Enfin, la troisième priorité est l’approvisionnement en eau et la construction d'aqueducs dans les communes ukrainiennes. Ce sont précisément des projets qui reposent sur les équipements et solutions d'entreprises européennes. Par exemple, nous lancerons dans un mois de grandes stations d'épuration à Mykolaïv avec des équipements de sociétés suisses, britanniques et françaises.

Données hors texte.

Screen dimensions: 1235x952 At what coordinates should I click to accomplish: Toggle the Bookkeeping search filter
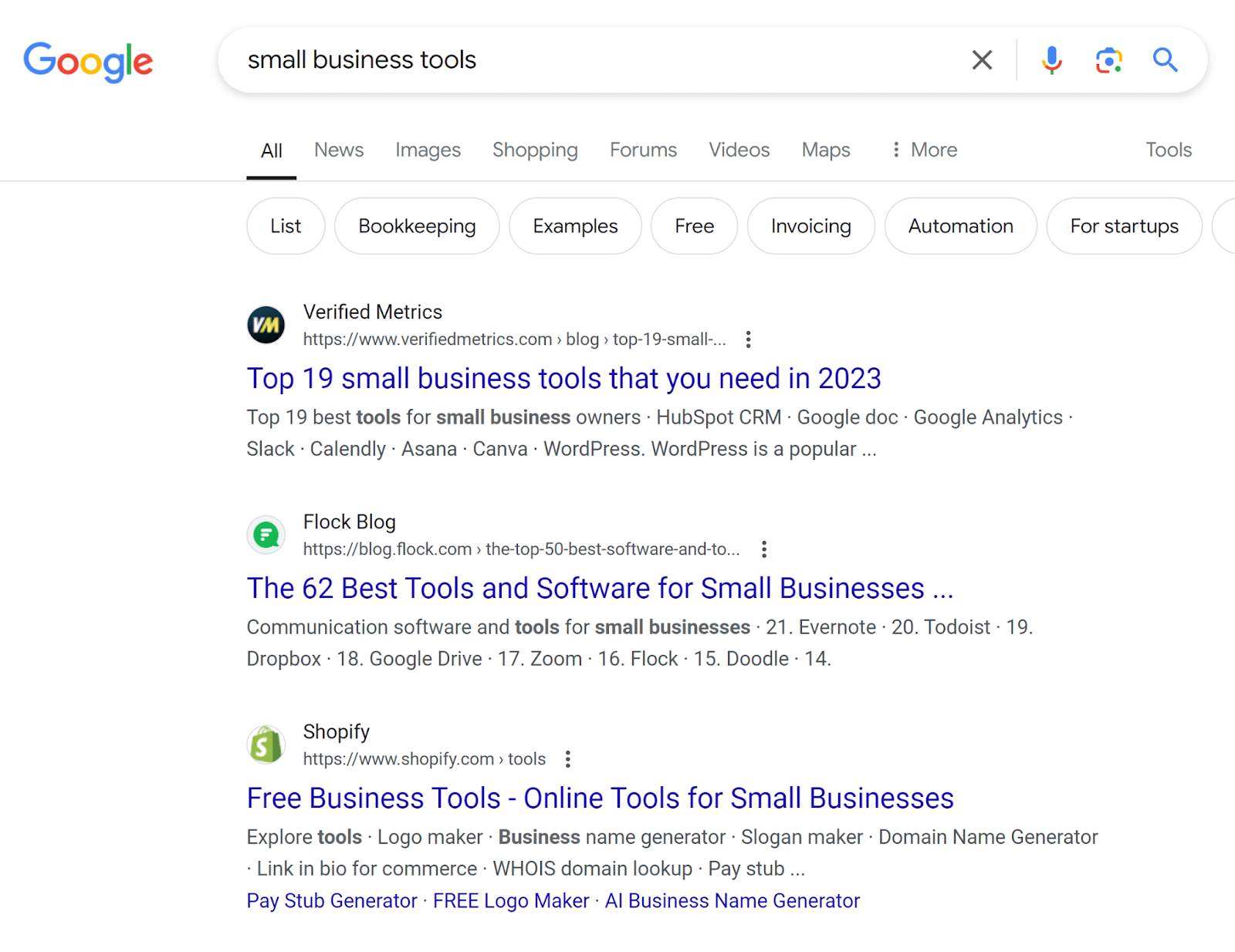417,226
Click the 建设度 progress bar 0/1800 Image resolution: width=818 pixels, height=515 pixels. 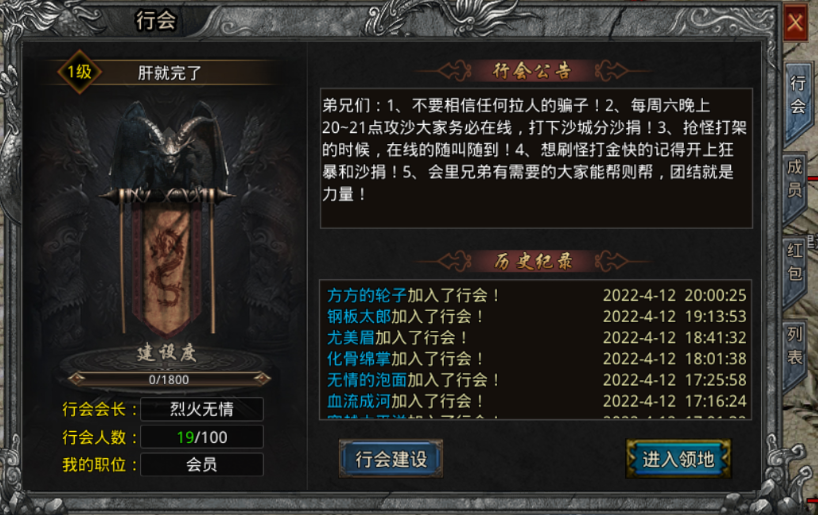point(169,379)
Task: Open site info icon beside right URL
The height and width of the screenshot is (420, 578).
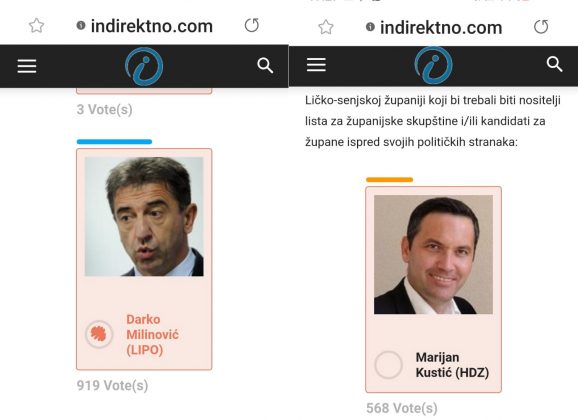Action: (370, 27)
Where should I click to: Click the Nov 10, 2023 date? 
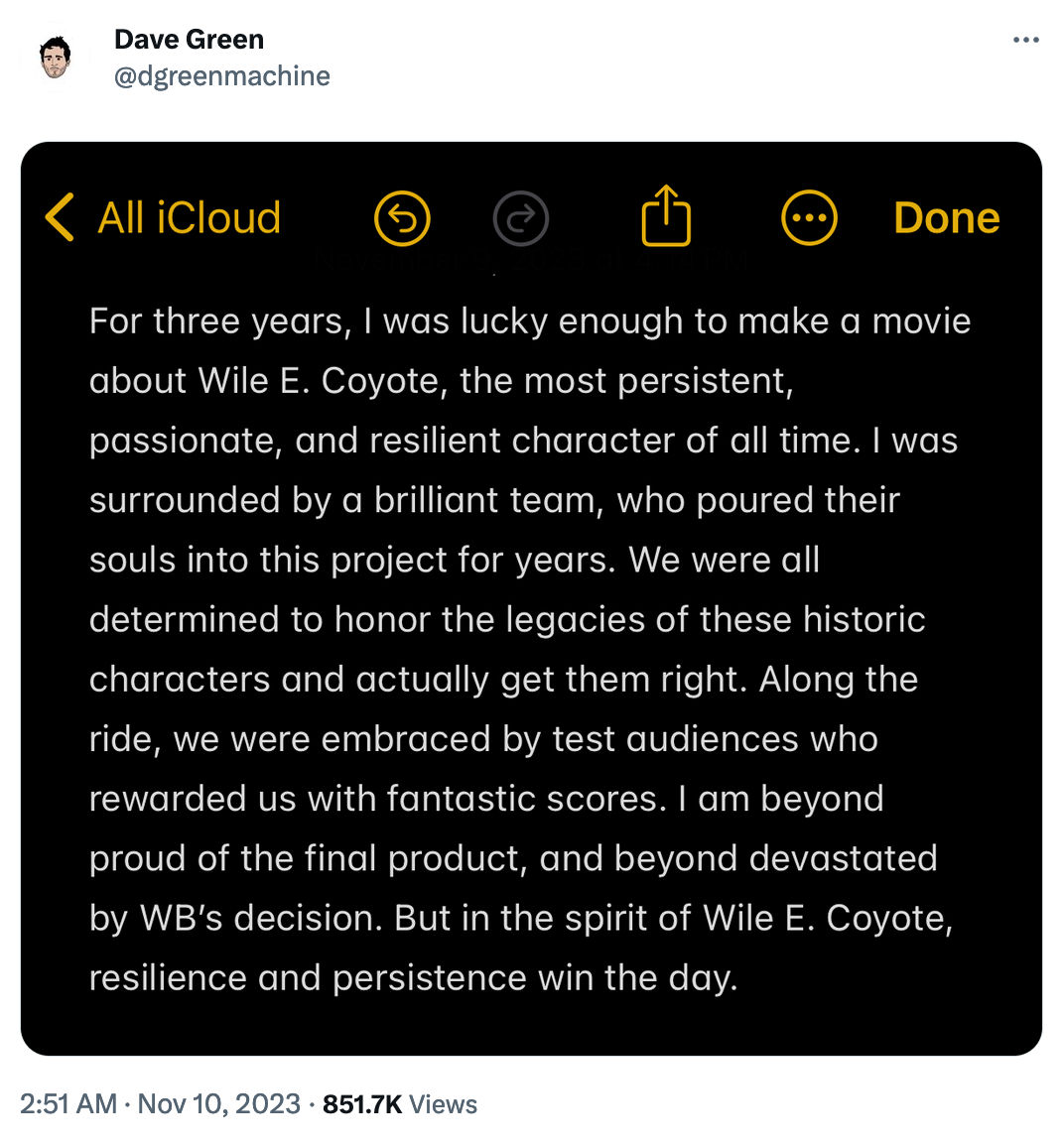tap(218, 1104)
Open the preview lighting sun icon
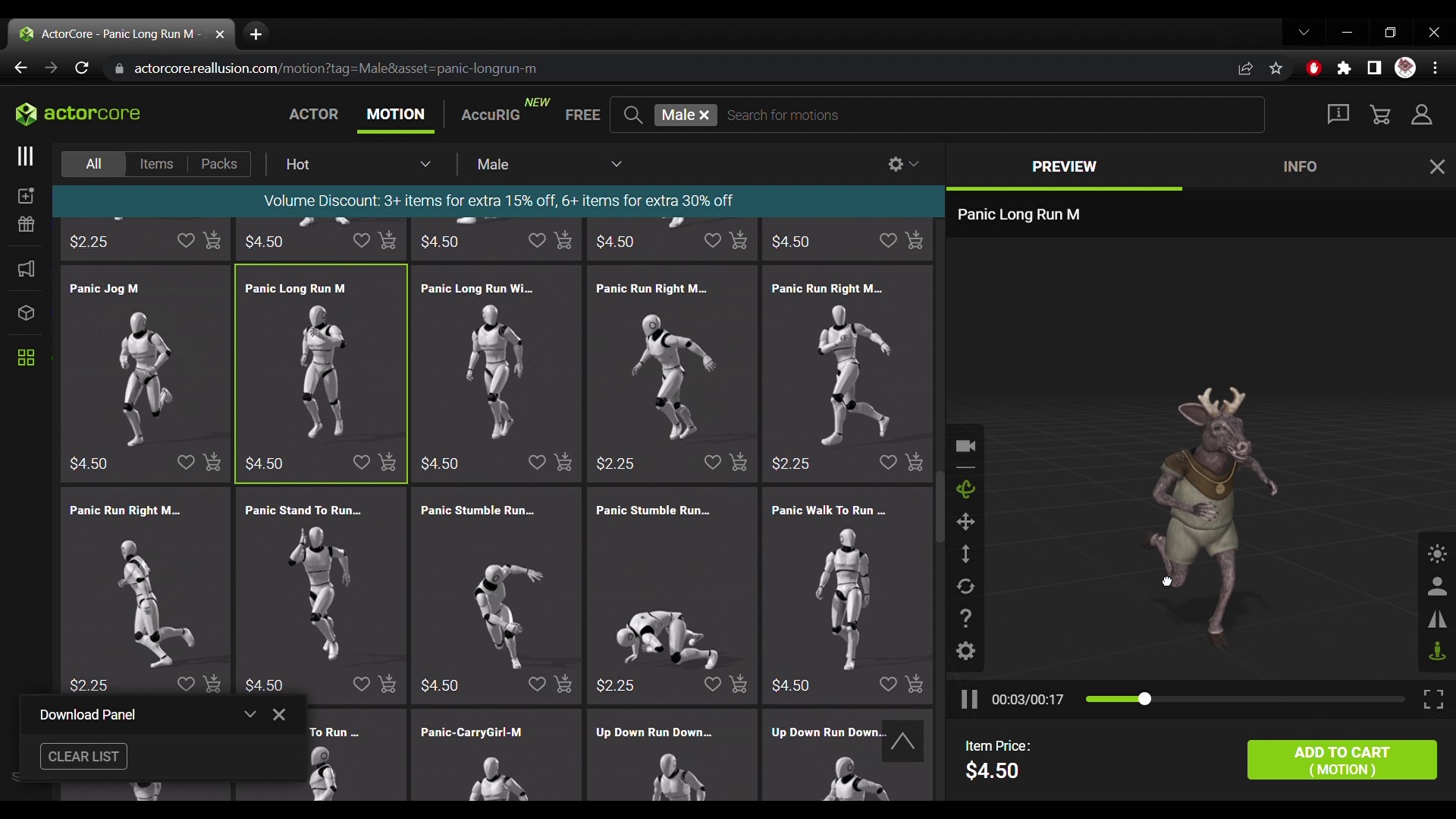The height and width of the screenshot is (819, 1456). click(x=1437, y=554)
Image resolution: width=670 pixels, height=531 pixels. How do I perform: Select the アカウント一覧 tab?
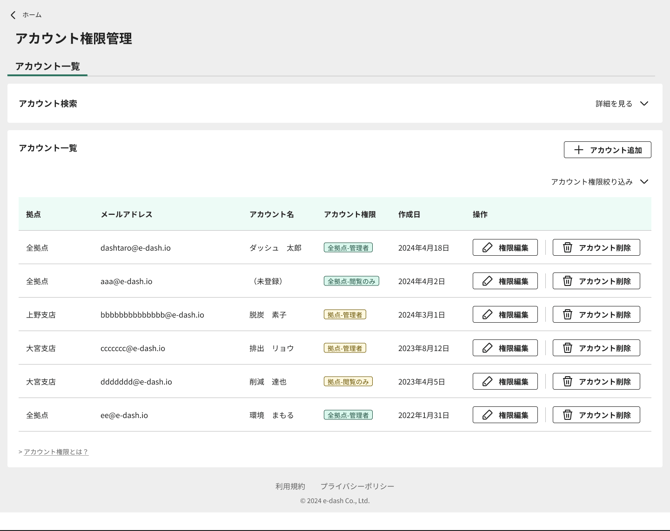[x=47, y=66]
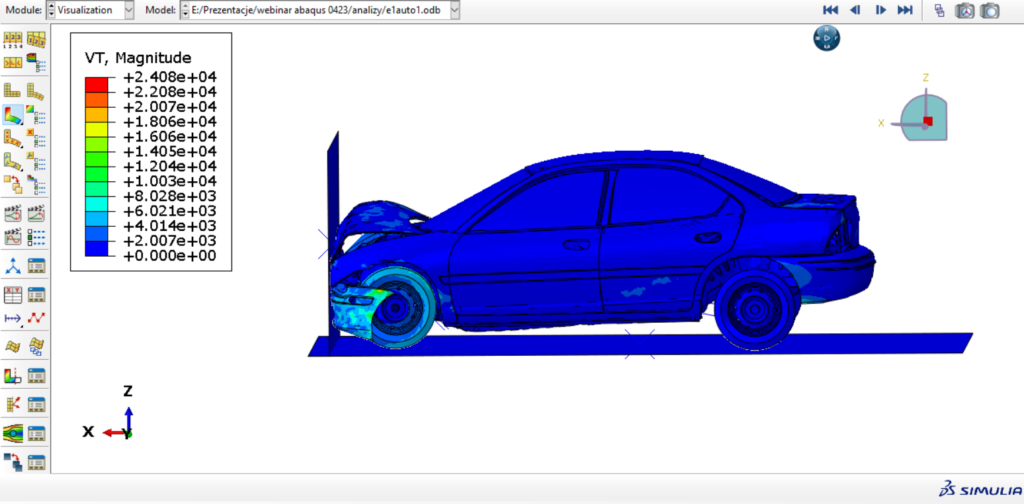Click the Module combo box arrow

click(x=129, y=9)
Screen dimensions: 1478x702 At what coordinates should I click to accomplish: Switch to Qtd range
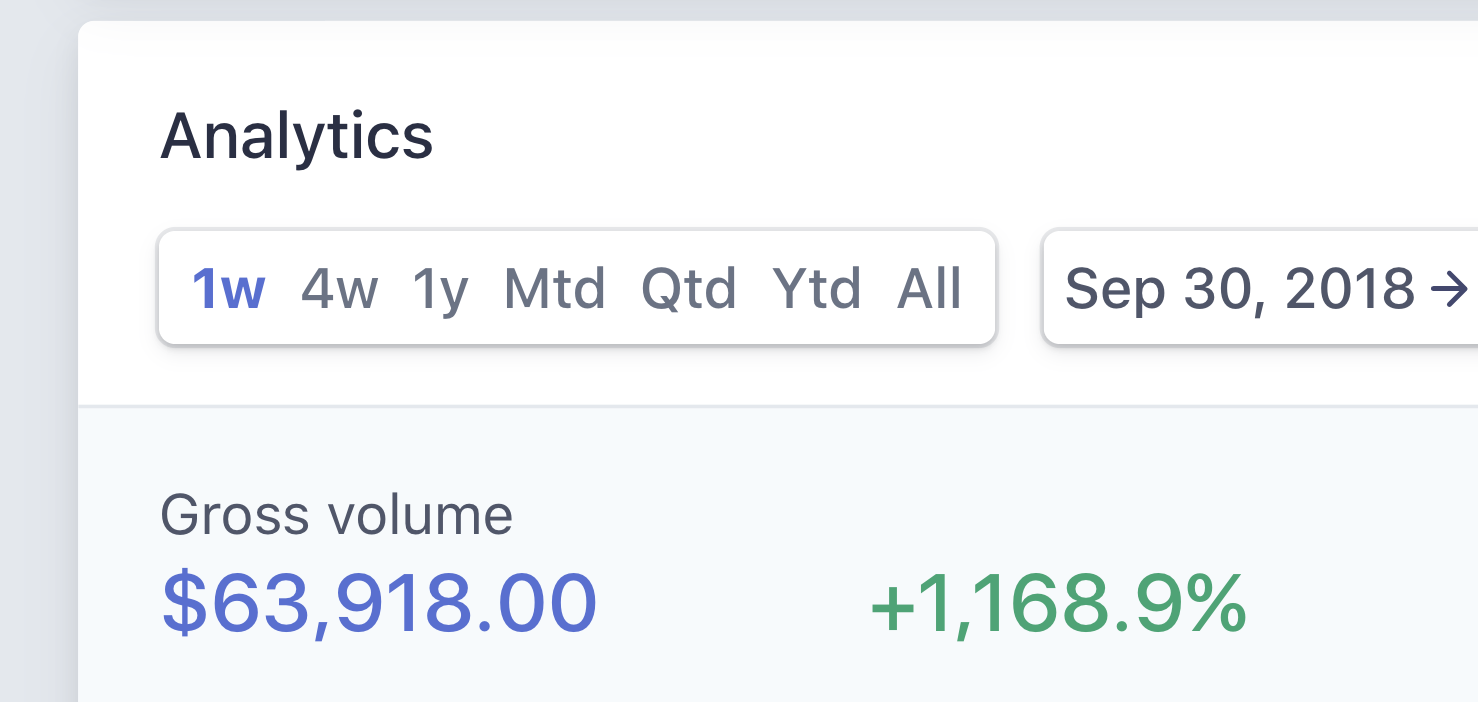coord(688,289)
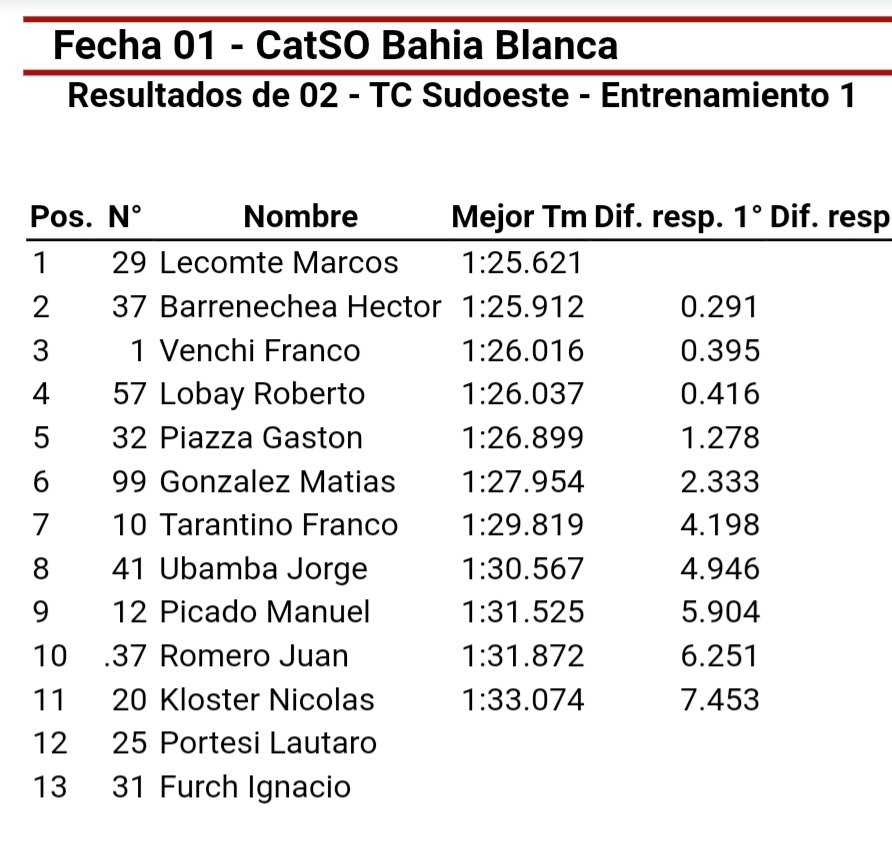Click Picado Manuel's difference value 5.904

coord(719,612)
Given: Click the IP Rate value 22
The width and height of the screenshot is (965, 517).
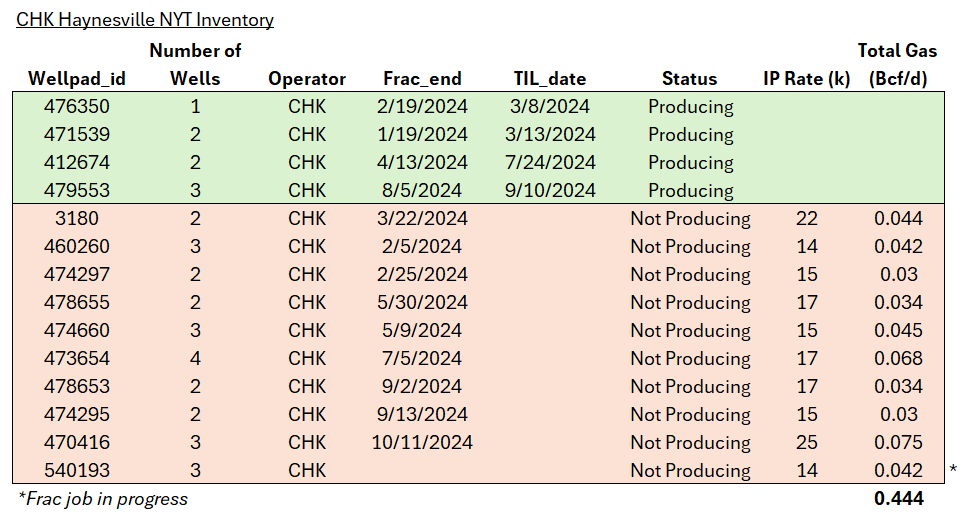Looking at the screenshot, I should click(x=806, y=219).
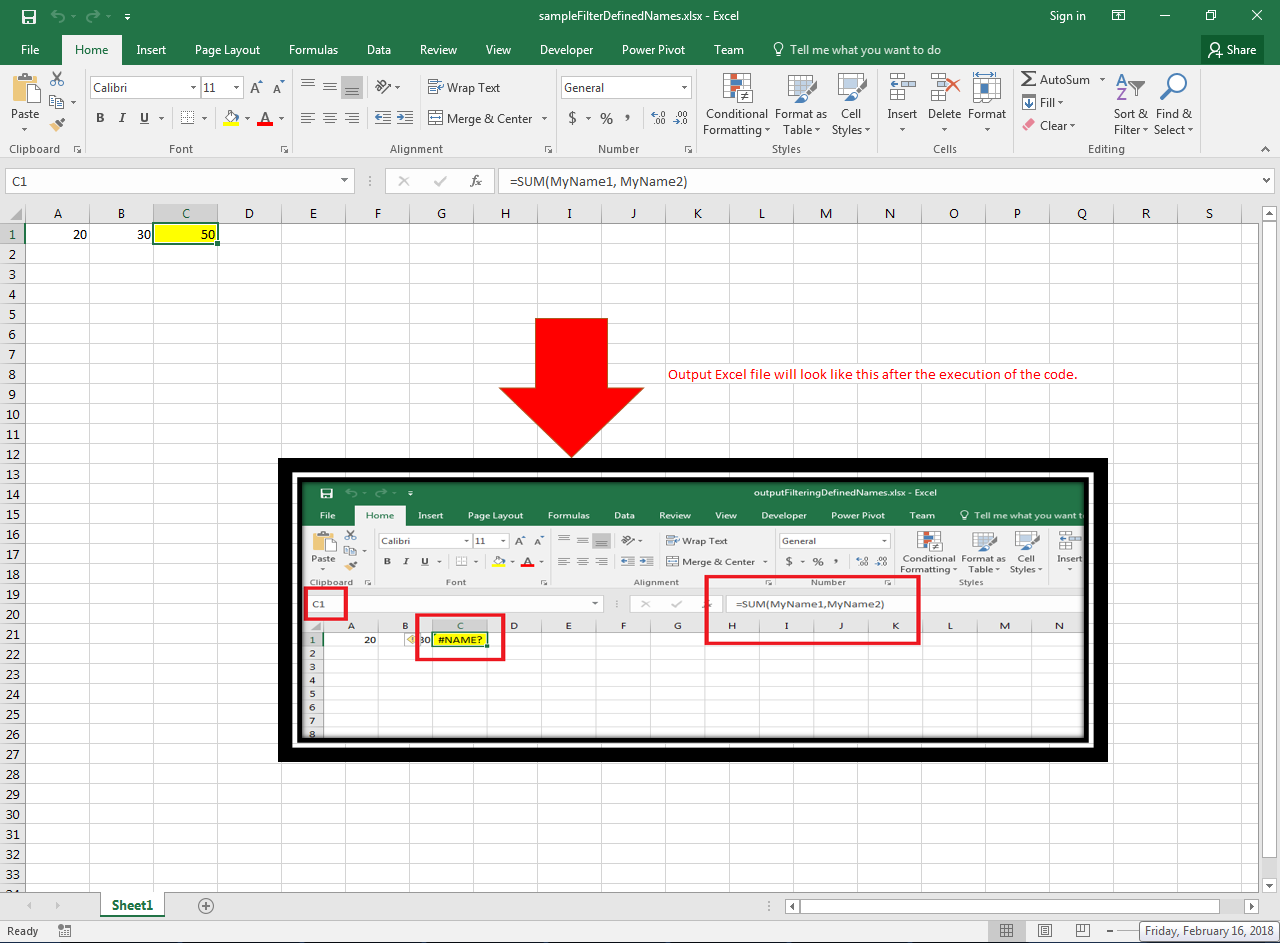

Les entreprises françaises possèdent des positions fortes tant dans l’énergie que dans l’eau et peuvent y trouver de réelles opportunités.

 

Dans quelle mesure les normes techniques appliquées par l’Agence dans ses cahiers des charges correspondent-elles aux standards européens ? Quels conseils donneriez-vous à une entreprise française pour l’adaptation technique de son offre ?

Aujourd’hui, la législation ukrainienne adopte de nombreuses décisions visant à simplifier et à adapter les processus aux réalités européennes. Depuis le 1er janvier 2026, l’Ukraine est passée au règlement européen 305 (produits de construction) et a adopté les normes EN, soit les normes uniques pour les biens et services en vigueur dans l'UE.

Ce qui freinait réellement les entreprises européennes et françaises par le passé, c'était la méthode d'établissement des devis dans les appels d'offres de construction. Auparavant, elle reposait sur des normes post-soviétiques qui ne prévoyaient pas de profit réel (1–2 %) et ne permettaient pas de fixer des salaires conformes au marché. Cela décourageait le business européen. En novembre 2025, le Cabinet des ministres a approuvé de nouvelles normes, fruit du travail de l’Agence de restauration et du ministère du Développement. Désormais, il est possible de prévoir une rentabilité allant jusqu'à 15 % et un niveau de salaire réel. Ces changements permettent aux entreprises de travailler de manière transparente.

Autre point important : une Organisation de centralisation des achats a été formée au sein de l’Agence. De plus en plus d'appels d'offres passent par elle, conformément à la législation internationale. Dans environ un mois, nous pourrons lancer des accords-cadres ouverts. C’est une pratique européenne qui permet de qualifier les entreprises non pas sur le prix le plus bas, mais sur leur capacité, leur expérience et la qualité de leurs solutions.

 

D’après votre expérience, quelles sont les erreurs types commises par les prestataires étrangers lors de leur première participation aux appels d’offres ukrainiens ?

Chaque appel d'offres est une procédure distincte. Si le système ProZorro a prouvé son efficacité, il reste complexe pour les entreprises européennes en raison de spécificités bureaucratiques locales. C'est pourquoi l'Agence de restauration propose d'autres mécanismes, souvent liés aux institutions financières internationales, qui permettent aux entreprises européennes de participer dans des conditions plus familières et ergonomiques.

 

La transparence est une condition sine qua non pour les entreprises françaises. Quelles garanties concrètes l’Agence offre-t-elle en matière de lutte contre la corruption ?

La réponse est simple : l’Agence collabore depuis plusieurs années avec l’Initiative anti-corruption de l’Union européenne (EUACI). Au cours des 18 derniers mois, aucun scandale de corruption n’a été lié à l’Agence.

Sur tous nos chantiers, l’Agence surveille les coûts et publie tout ouvertement. Aucun grief n'a été formulé, ni par les ONG, ni par les partenaires internationaux. Nous utilisons des logiciels qui surveillent les appels d’offres selon 24 indicateurs de risque. Si le système détecte un risque potentiel, l’appel d’offres n’est pas publié tant que les anomalies ne sont pas corrigées.